Explaining Counterexamples
with Giant-Step Assertion Checking††thanks: This work was partly funded by collaborations between Inria and the companies AdaCore
(Paris, France) and Mitsubishi Electric R&D Centre Europe (Rennes, France).
Abstract
Identifying the cause of a proof failure during deductive verification of programs is hard: it may be due to an incorrectness in the program, an incompleteness in the program annotations, or an incompleteness of the prover. The changes needed to resolve a proof failure depend on its category, but the prover cannot provide any help on the categorisation. When using an SMT solver to discharge a proof obligation, that solver can propose a model from a failed attempt, from which a possible counterexample can be derived. But the counterexample may be invalid, in which case it may add more confusion than help. To check the validity of a counterexample and to categorise the proof failure, we propose the comparison between the run-time assertion-checking (RAC) executions under two different semantics, using the counterexample as an oracle. The first RAC execution follows the normal program semantics, and a violation of a program annotation indicates an incorrectness in the program. The second RAC execution follows a novel “giant-step” semantics that does not execute loops nor function calls but instead retrieves return values and values of modified variables from the oracle. A violation of the program annotations only observed under giant-step execution characterises an incompleteness of the program annotations. We implemented this approach in the Why3 platform for deductive program verification and evaluated it using examples from prior literature.
1 Introduction
Deductive program verification aims at checking that a given program respects a given functional behaviour. The expected behaviour is expressed formally by logical assertions, principally pre-conditions and post-conditions on procedures and functions, and invariants on loops. The verification process consists in generating, from the code and the formal annotations, a set of logic formulas called verification conditions (VCs), typically via a Weakest Precondition Calculus (WP) [Dijkstra76]. If the VCs are proved valid, then the program is guaranteed to satisfy its specification. Deductive verification environments like Dafny [leino14fide], OpenJML [cok14], or Why3 [bobot14sttt], pass the VCs to automatic theorem provers usually based on Satisfiability Modulo Theories (SMT), such as Alt-Ergo [alt-ergo], CVC4 [barrett11cade] and Z3 [demoura08tacas]. Due to the nature of these solvers, the conclusion of each VC is negated to form a proof goal and the background solver is queried for satisfiability. Since these solvers are assumed to be sound when the answer is “unsat”, one can conclude that the VC is valid when that is indeed the answer.

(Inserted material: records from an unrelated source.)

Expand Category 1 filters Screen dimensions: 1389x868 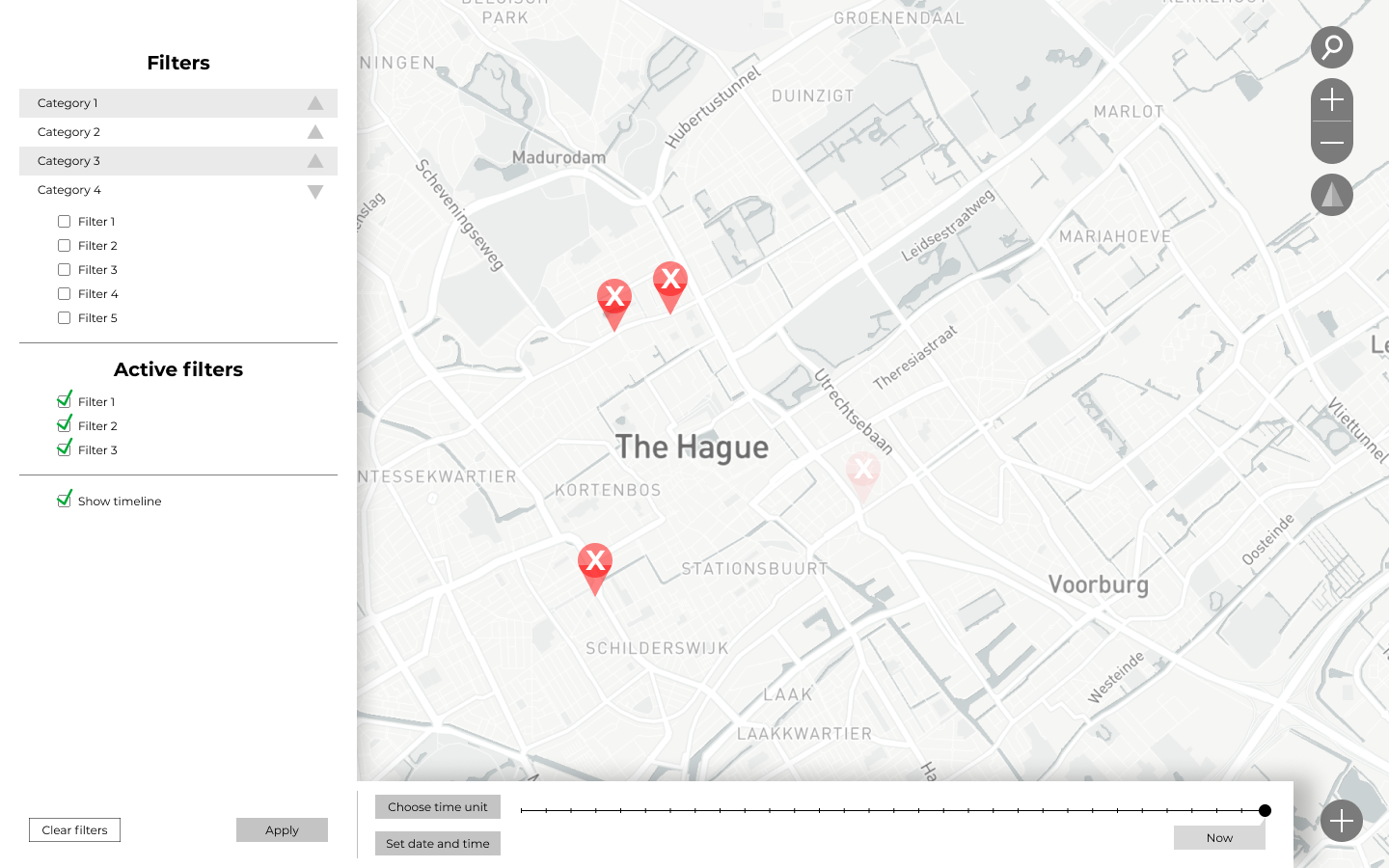point(314,102)
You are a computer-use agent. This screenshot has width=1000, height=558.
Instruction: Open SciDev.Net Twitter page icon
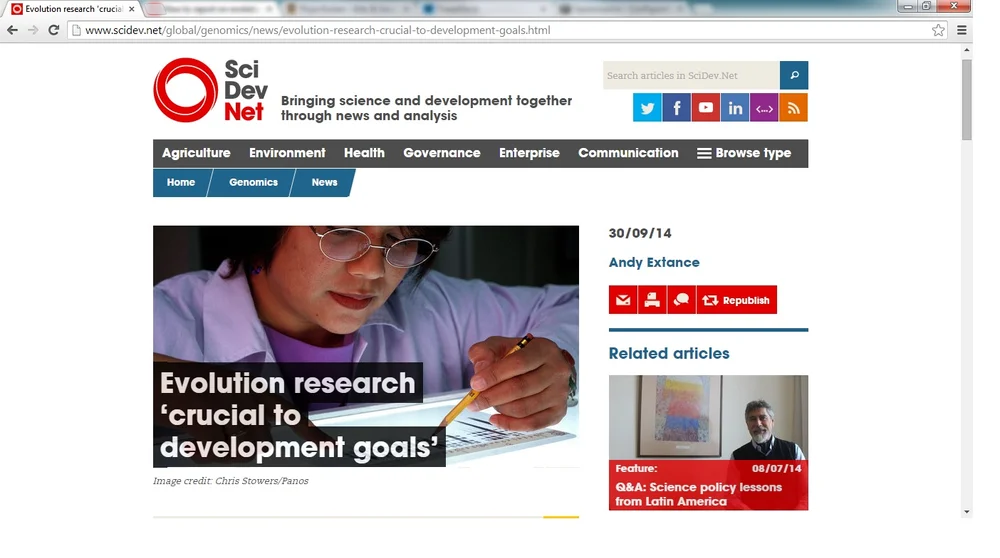click(647, 107)
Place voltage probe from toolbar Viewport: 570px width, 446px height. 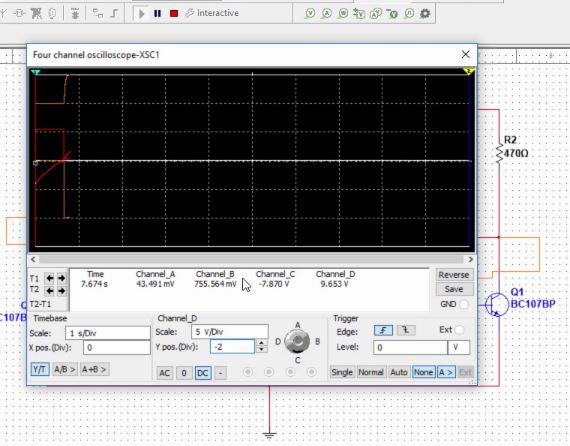[x=310, y=14]
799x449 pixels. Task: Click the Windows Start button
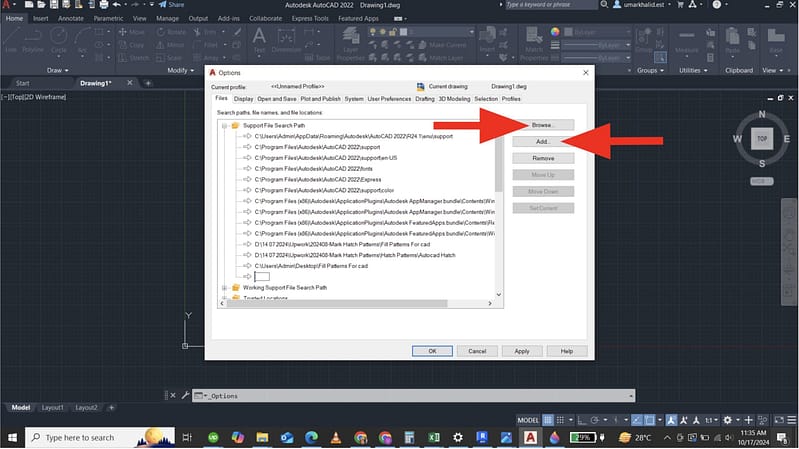click(13, 438)
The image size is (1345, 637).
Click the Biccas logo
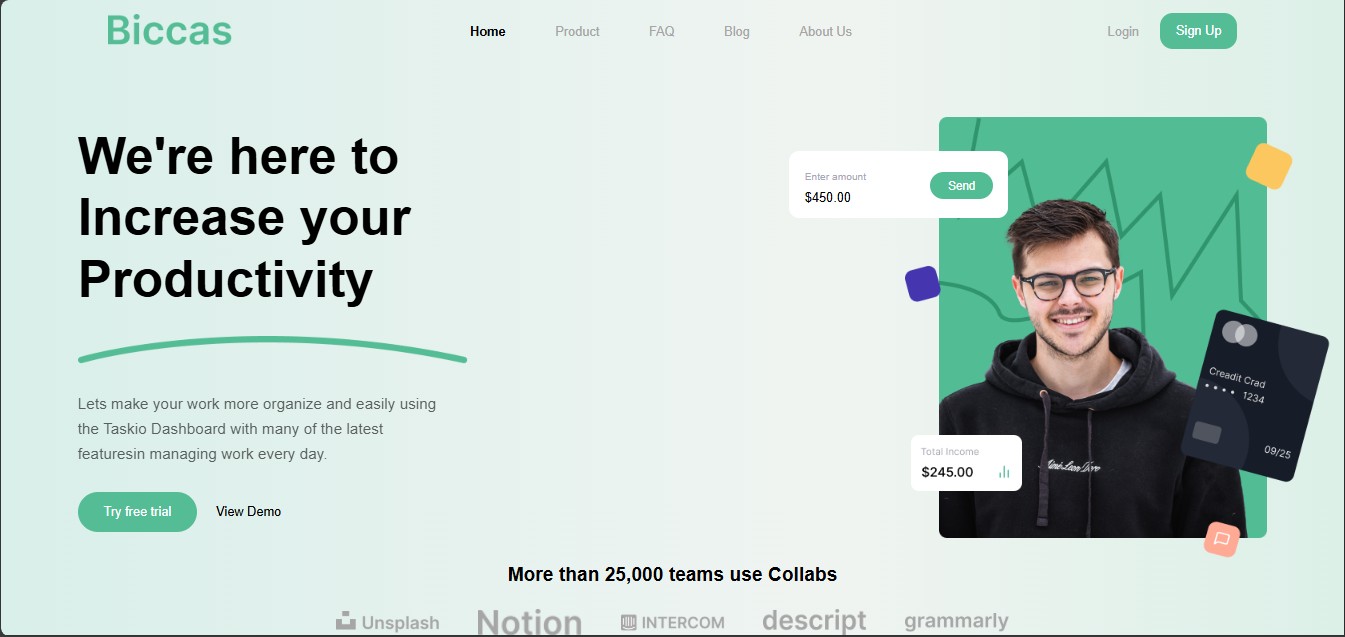(168, 31)
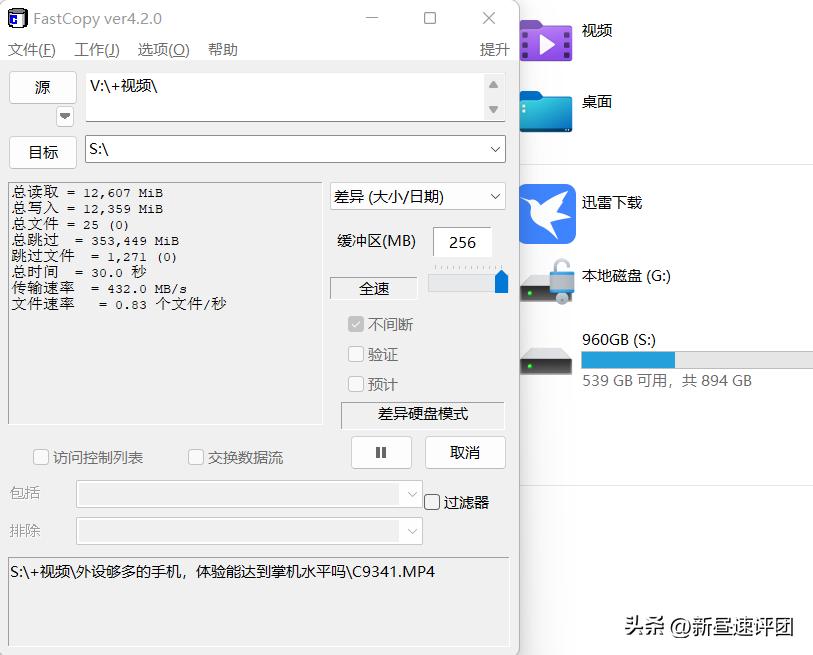Expand the target S:\ path dropdown
The image size is (813, 655).
click(495, 148)
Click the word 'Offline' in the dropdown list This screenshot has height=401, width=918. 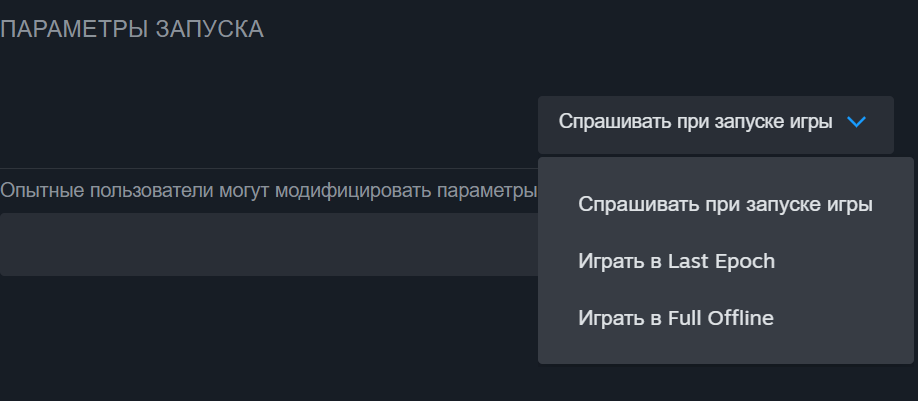pos(737,319)
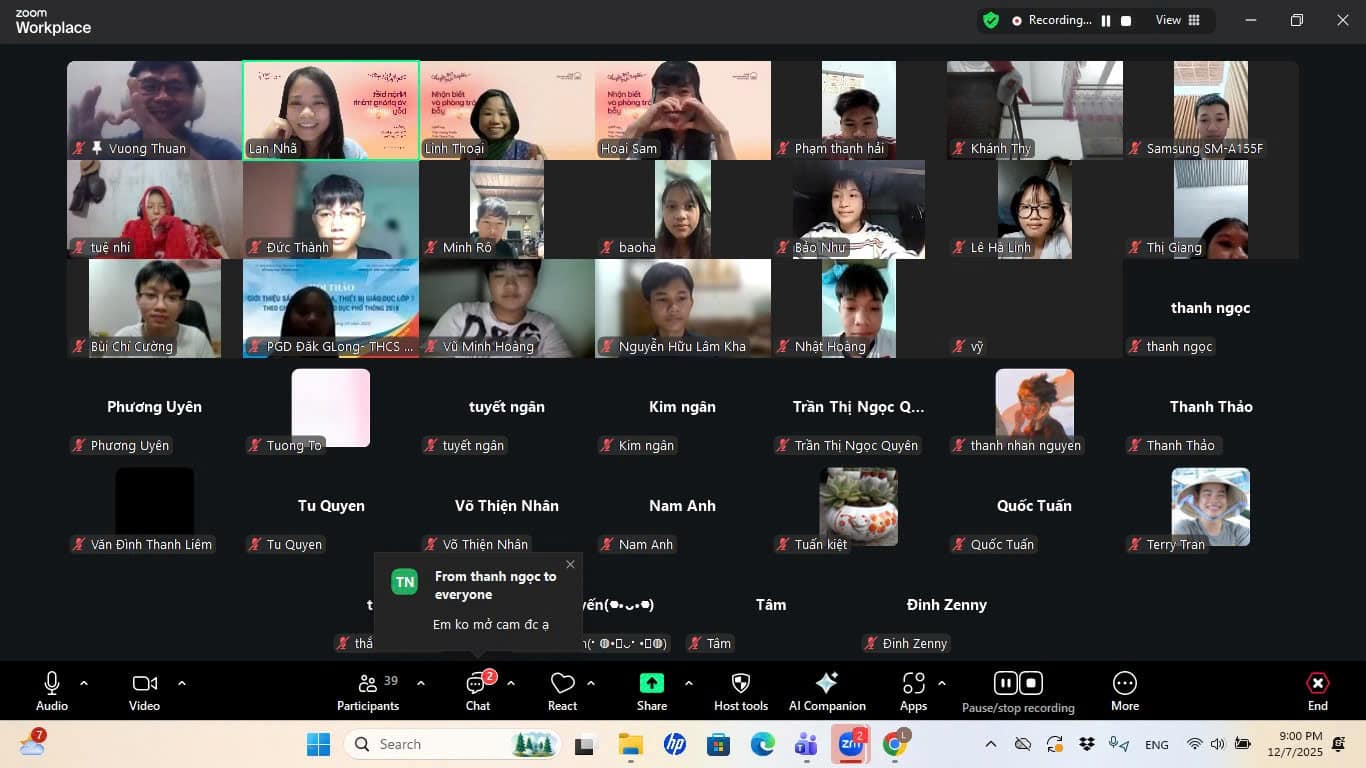This screenshot has height=768, width=1366.
Task: Close the thanh ngọc chat notification
Action: (x=570, y=565)
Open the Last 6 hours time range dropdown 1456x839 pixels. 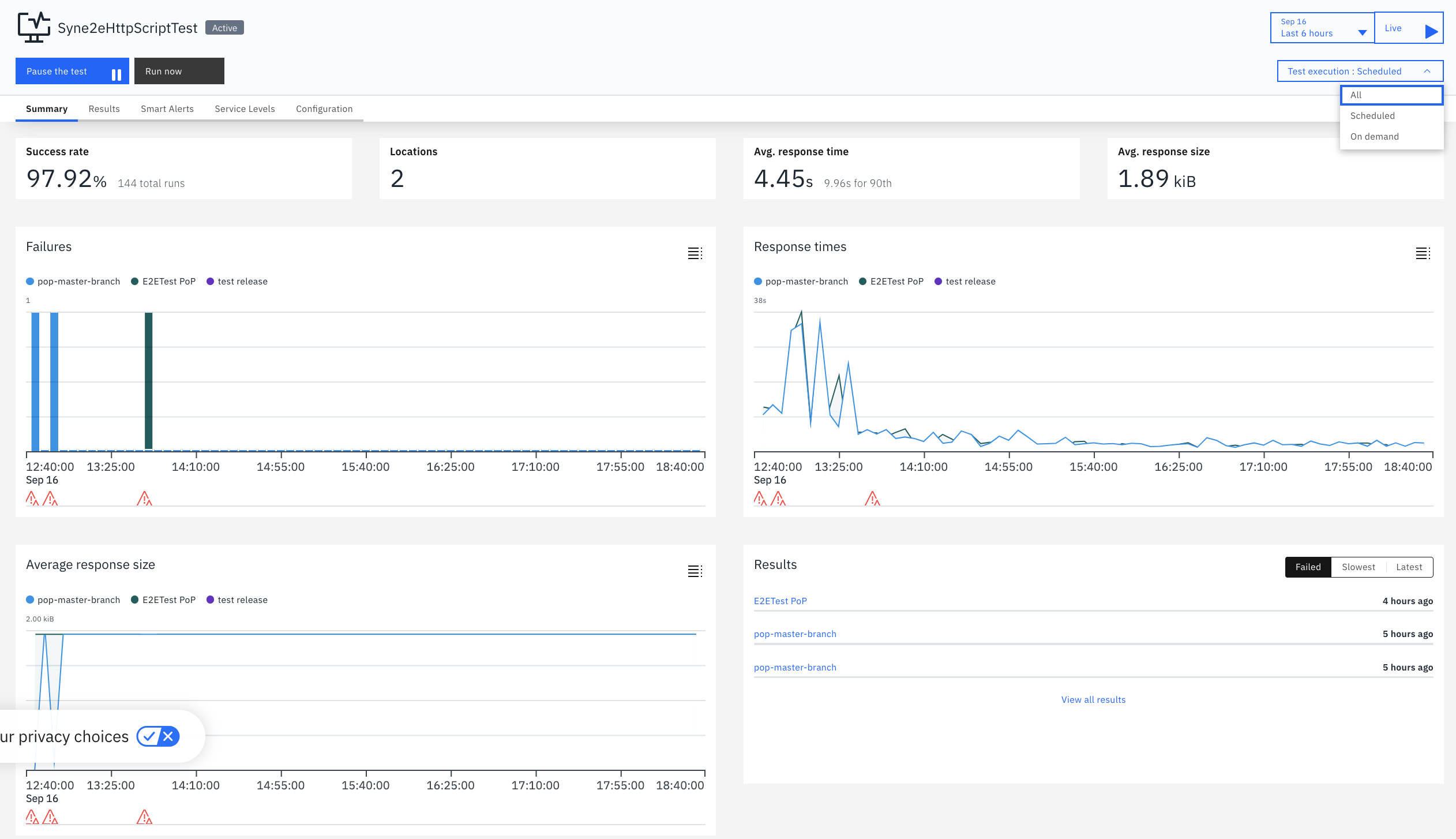click(x=1322, y=28)
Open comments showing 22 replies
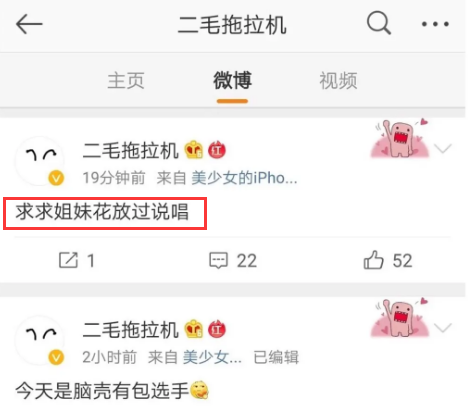 pyautogui.click(x=233, y=260)
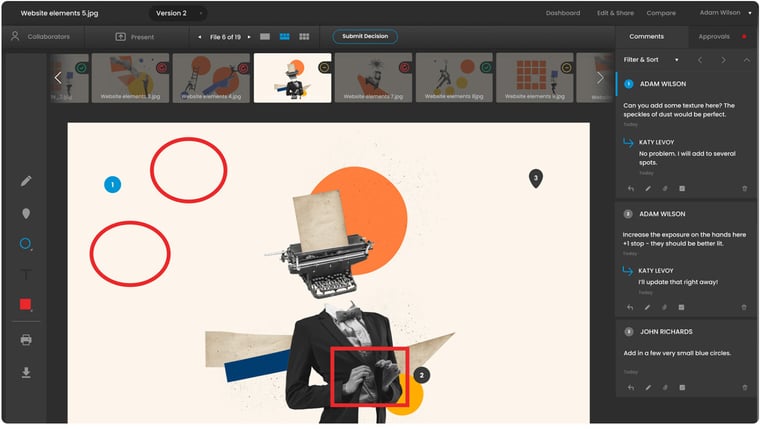Delete Adam Wilson's first comment with trash icon
760x429 pixels.
click(x=744, y=188)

In this paper we address the case when the solver does not answer “unsat”, and provide a method to explain why the proof could not be completed. The solver may give instead several other answers: at best it answers “sat”, possibly with a model, which is a collection of values for the variables in the goal. As displayed in Fig. 1, we rely on an approach by Dailler et al [dailler18jlamp] to turn such a model into a candidate counterexample, which is essentially a collection of triples (variable, source location, value) representing the different values taken by a program variable during an execution. Such a counterexample may indicate two different problems: (i) a non-conformance, where the code does not satisfy one of its annotations; (ii) a subcontract weakness, where the annotations are not appropriate to achieve a proof (typically a weakness of a loop invariant or post-condition). Unfortunately there is no direct way to distinguish these cases. Other answers of the prover are even less informative: the answer “unknown” replaces “sat” when the solver is incomplete, for example in presence of quantified hypotheses or formulas involving non-linear arithmetic, or the solver reaches a time limit or a memory limit. In these cases, the solver may as well propose a model, but without any guarantee about its validity. Summing up, for any other answer than “unsat”, there is a need to validate the resulting candidate counterexample and categorise it as non-conformance or subcontract weakness.
We propose the categorisation of counterexamples using a novel notion of assertion checking, called giant-step assertion checking. Let us illustrate the idea on the following toy program, that operates on a global variable x.
The VC for the function main is where denotes the new value of x after the call to set_x, and the premise of the second implication comes from the post-condition of set_x. The query sent to the solver is , from which the solver would typically answer “sat” with the model , corresponding to a counterexample where x is 0 after the assignment and 4 after the call to set_x. If we proceed to a regular assertion-checking execution of main, no issue is reported: both the post-condition of set_x and the assertion in main are valid. Our giant-step assertion checking executes calls to sub-programs in a single step, selecting the values of modified variables from the candidate counterexample: it handles the call set_x 2 by extracting the new value for x from the counterexample, here , and checking the post-condition, which is correct here. The execution then fails because the assertion is wrong. Since the standard assertion checking is OK but the giant-step one fails, we report a subcontract weakness. This is the expected categorisation, suggesting the user to improve the contract of set_x, in this case by stating a more precise post-condition. Giant-step assertion checking also executes loops by a single giant step to identify subcontract weaknesses in loop invariants.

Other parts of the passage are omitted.